Page 1 of 1

Is Houdini only TOP3 engine with NUMA support in TCEC?

Posted: Mon Dec 11, 2017 2:38 pm
by Jouni
I remember to read, that neither SF nor Komodo has real NUMA support. According to Houdini document it has +50% boost to nodespeed with dual XEON and NUMA!

Re: Is Houdini only TOP3 engine with NUMA support in TCEC?

Posted: Mon Dec 11, 2017 3:29 pm
by Milos
Jouni wrote:I remember to read, that neither SF nor Komodo has real NUMA support. According to Houdini document it has +50% boost to nodespeed with dual XEON and NUMA!
Brainfish works pretty good with NUMA (and Cfish too). I have no clue what is "real NUMA support" but when going dual XEON with Brainfish using for example 8 cores from each CPU, performance is almost identical to the case when you use 16 cores of a single CPU.

Re: Is Houdini only TOP3 engine with NUMA support in TCEC?

Posted: Mon Dec 11, 2017 9:12 pm
by Houdini
Jouni wrote:I remember to read, that neither SF nor Komodo has real NUMA support. According to Houdini document it has +50% boost to nodespeed with dual XEON and NUMA!
Where did you get that number?

People continue to be confused about 1) support for more than 64 logical processors in Windows, and 2) true NUMA support for multiple CPU sockets.
Point 1) is really important - in Windows you need to make a special call to a system function to be able to use more than 64 threads.
Point 2) is not big. With lazy-like SMP, in which all the threads are running independently, the added value of "NUMA" support is much less than it was with YBWC. It probably delivers at most 5% on Intel hardware.

The TCEC computer is running without hyperthreading and has only 44 logical processors - that's why point 1) does not apply, only point 2) remains.The handicap for the engines without any NUMA support will be very small.

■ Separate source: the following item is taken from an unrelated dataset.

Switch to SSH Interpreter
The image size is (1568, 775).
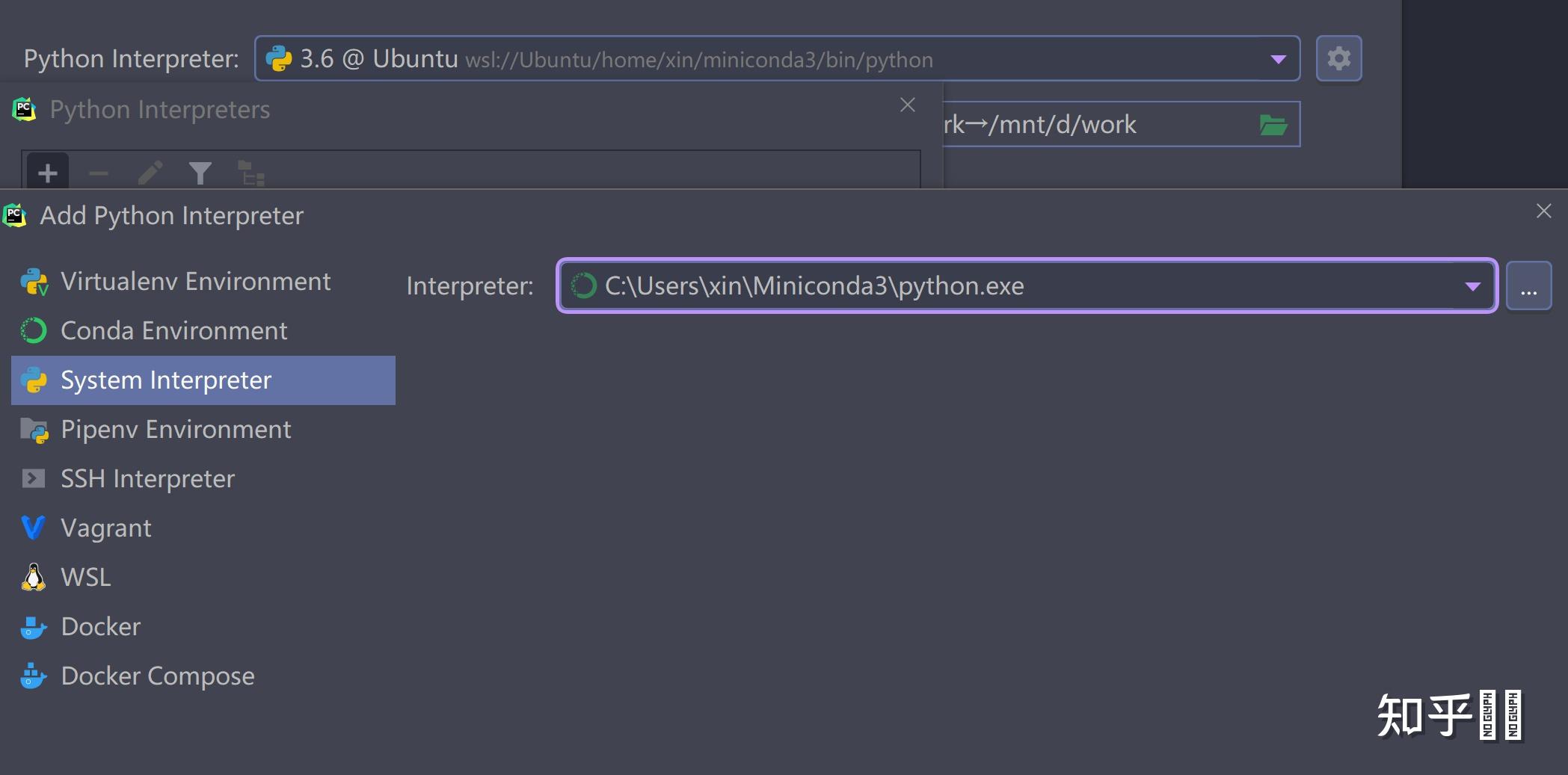point(147,478)
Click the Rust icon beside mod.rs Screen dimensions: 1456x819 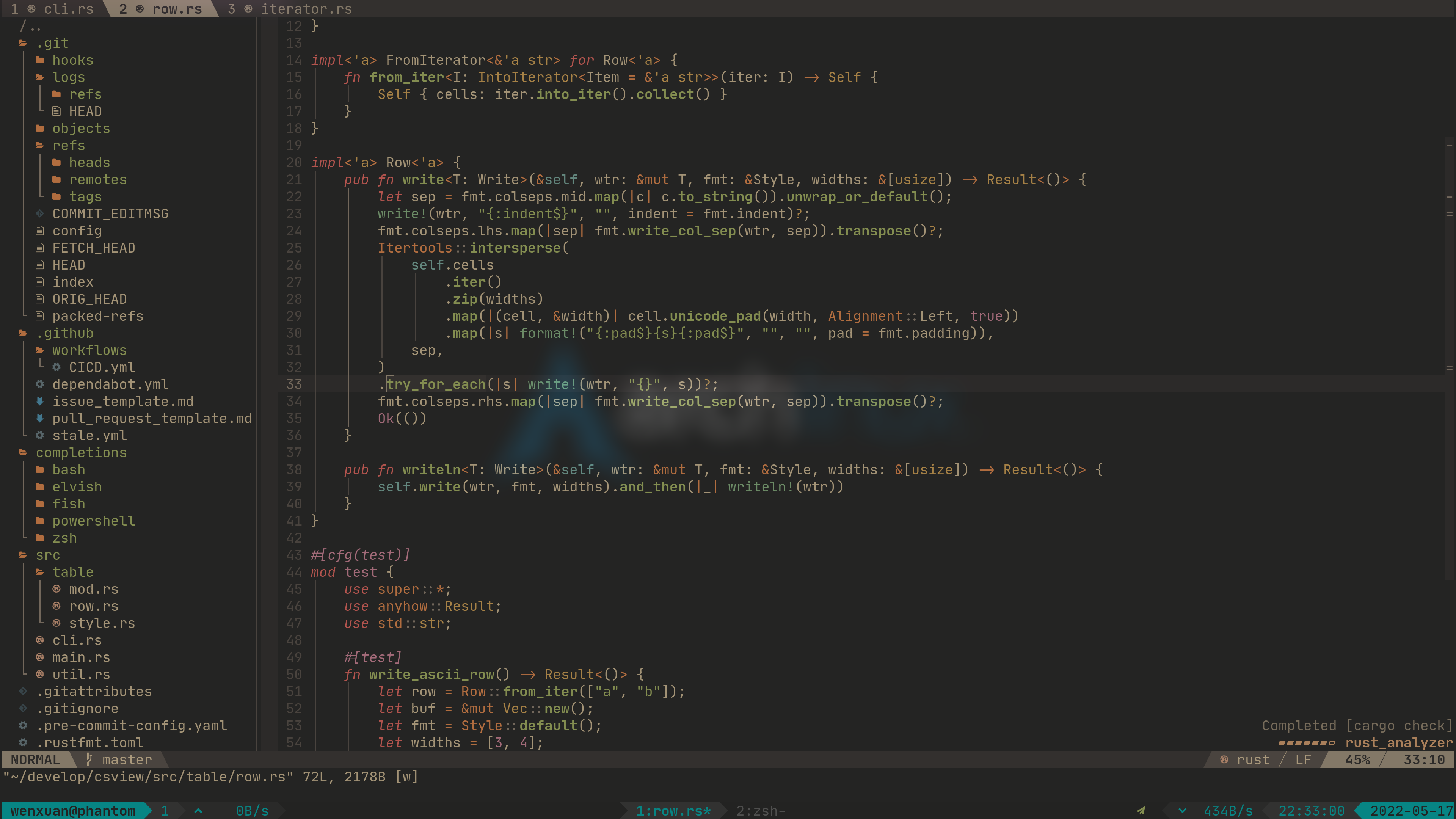coord(56,589)
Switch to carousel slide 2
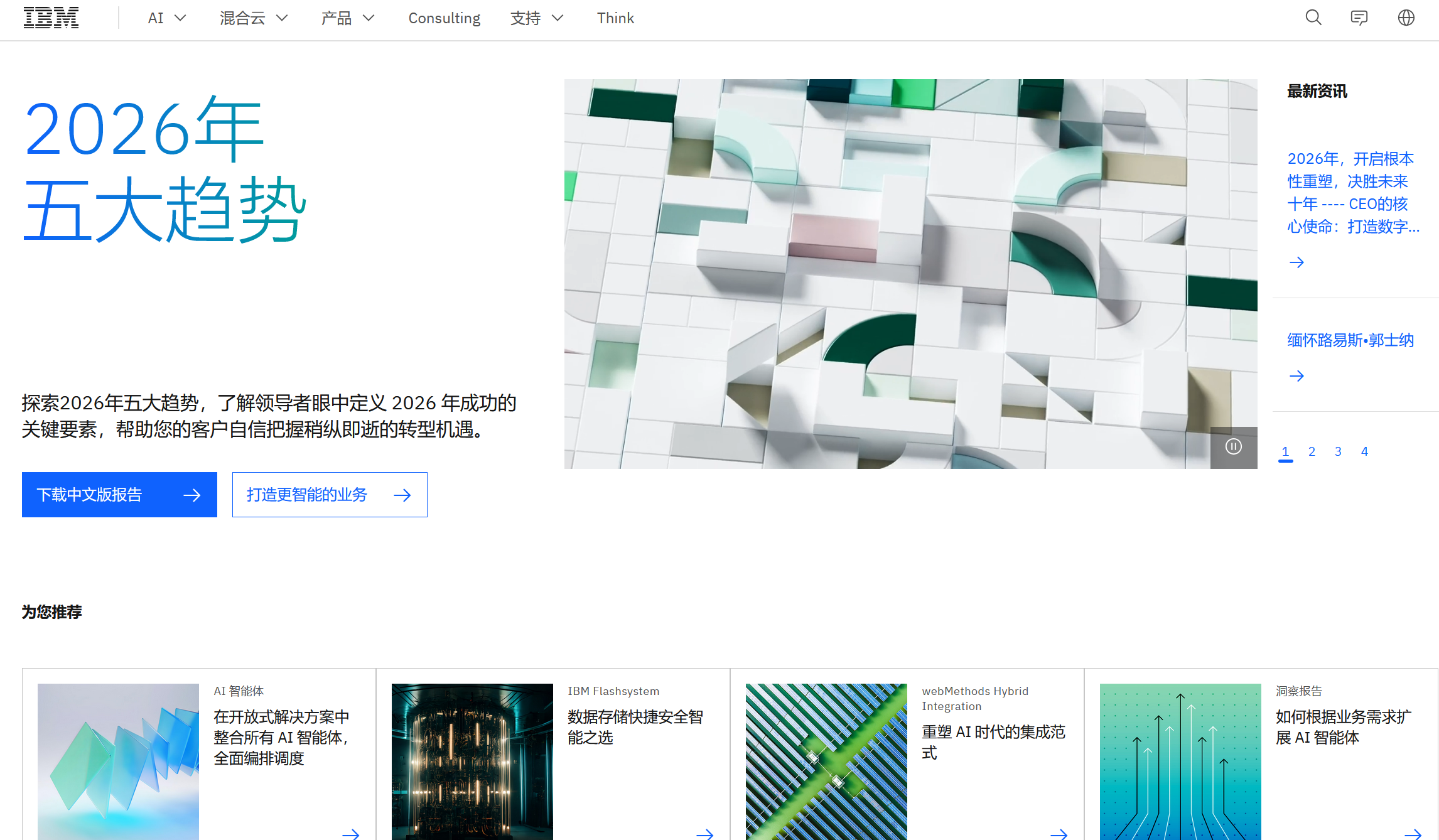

Using Large Pages for the hash would be a much bigger deal for TCEC.

Cheers,
Robert

Re: Is Houdini only TOP3 engine with NUMA support in TCEC?

Posted: Wed Dec 13, 2017 10:26 pm
by Jouni

Code: Select all

Configuration 1 thread 6 threads 20 threads 40 threads
Standard or Pro
without NUMA
2,400 kN/s 13,600 kN/s 47,600 kN/s 58,700 kN/s
Pro with NUMA 2,400 kN/s 13,500 kN/s 47,800 kN/s 91,200 kN/s
Pro with Large
Pages
2,550 kN/s 14,500 kN/s 49,400 kN/s 67,300 kN/s
Pro with NUMA
and Large Pages
2,550 kN/s 14,600 kN/s 49,500 kN/s 96,400 kN/s
Has this manual then error?

Re: Is Houdini only TOP3 engine with NUMA support in TCEC?

Posted: Wed Dec 13, 2017 10:41 pm
by CheckersGuy
Houdini wrote:
Jouni wrote:I remember to read, that neither SF nor Komodo has real NUMA support. According to Houdini document it has +50% boost to nodespeed with dual XEON and NUMA!
Where did you get that number?

People continue to be confused about 1) support for more than 64 logical processors in Windows, and 2) true NUMA support for multiple CPU sockets.
Point 1) is really important - in Windows you need to make a special call to a system function to be able to use more than 64 threads.
Point 2) is not big. With lazy-like SMP, in which all the threads are running independently, the added value of "NUMA" support is much less than it was with YBWC. It probably delivers at most 5% on Intel hardware.

The TCEC computer is running without hyperthreading and has only 44 logical processors - that's why point 1) does not apply, only point 2) remains.The handicap for the engines without any NUMA support will be very small. Using Large Pages for the hash would be a much bigger deal for TCEC.

Cheers,
Robert
May I ask what the difference was when Houdini used ybwc ?

Re: Is Houdini only TOP3 engine with NUMA support in TCEC?

Posted: Wed Dec 13, 2017 10:52 pm
by Houdini
Jouni wrote:

Code: Select all

Configuration 1 thread 6 threads 20 threads 40 threads
Standard or Pro
without NUMA
2,400 kN/s 13,600 kN/s 47,600 kN/s 58,700 kN/s
Pro with NUMA 2,400 kN/s 13,500 kN/s 47,800 kN/s 91,200 kN/s
Pro with Large
Pages
2,550 kN/s 14,500 kN/s 49,400 kN/s 67,300 kN/s
Pro with NUMA
and Large Pages
2,550 kN/s 14,600 kN/s 49,500 kN/s 96,400 kN/s
Has this manual then error?
No, the table demonstrates exactly what I've explained above.